Purpose: To investigate the potential molecular mechanism underlying the therapeutic effect of Bailing Tablet (BLT) on vitiligo.

Methods: The targets of BLT and vitiligo-related genes were obtained from public databases. The approach of network pharmacology was utilized to explore the potential mechanisms and candidate targets. Molecular docking was applied to assess the binding strength between BLT's compounds and relevant targets.

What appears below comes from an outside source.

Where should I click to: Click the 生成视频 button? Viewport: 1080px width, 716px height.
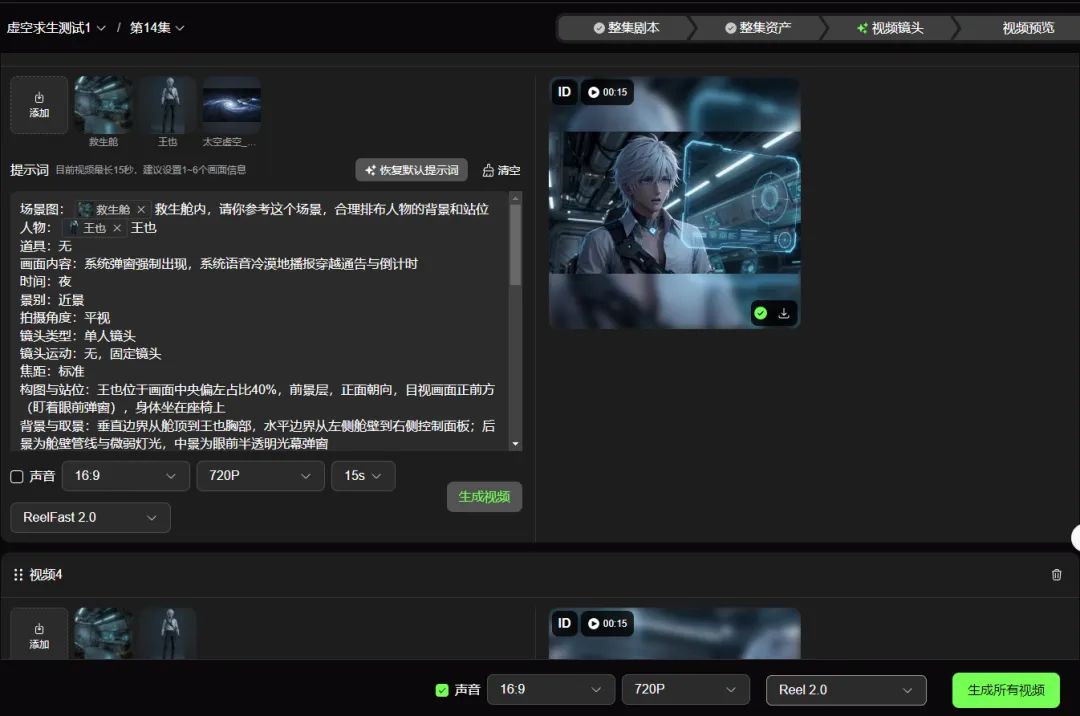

Results: A total of 144 active compounds and 275 corresponding targets were identified in BLT, as well as 1342 genes associated with vitiligo. A total of Forty-three intersected genes were considered as candidate targets of BLT against vitiligo. Protein-protein interaction (PPI) network showed that ALB, AKT1, and IL6 were the top 3 genes with higher interactions, playing more crucial roles in this network. In addition, it was found that the candidate targets of BLT on vitiligo were significantly associated with a variety of biological processes (apoptosis, cell proliferation, and gene expression regulation) and pathways (signal transduction pathway, apoptosis, and necroptosis). The topological analysis of the herb-compound-target-pathway network highlighted the important roles of AKT1, CDK2, and NOS2 in the therapeutic effects of BLT on vitiligo. Molecular docking analysis revealed a good binding force among the 3 genes and corresponding targets.

Conclusion: The underlying mechanisms of action of BLT against vitiligo have been systematically elucidated, thus affording an effective strategy for unraveling the pharmacological mechanisms of action of TCM. The findings also provide a deeper understanding of BLT and its use in the treatment of vitiligo.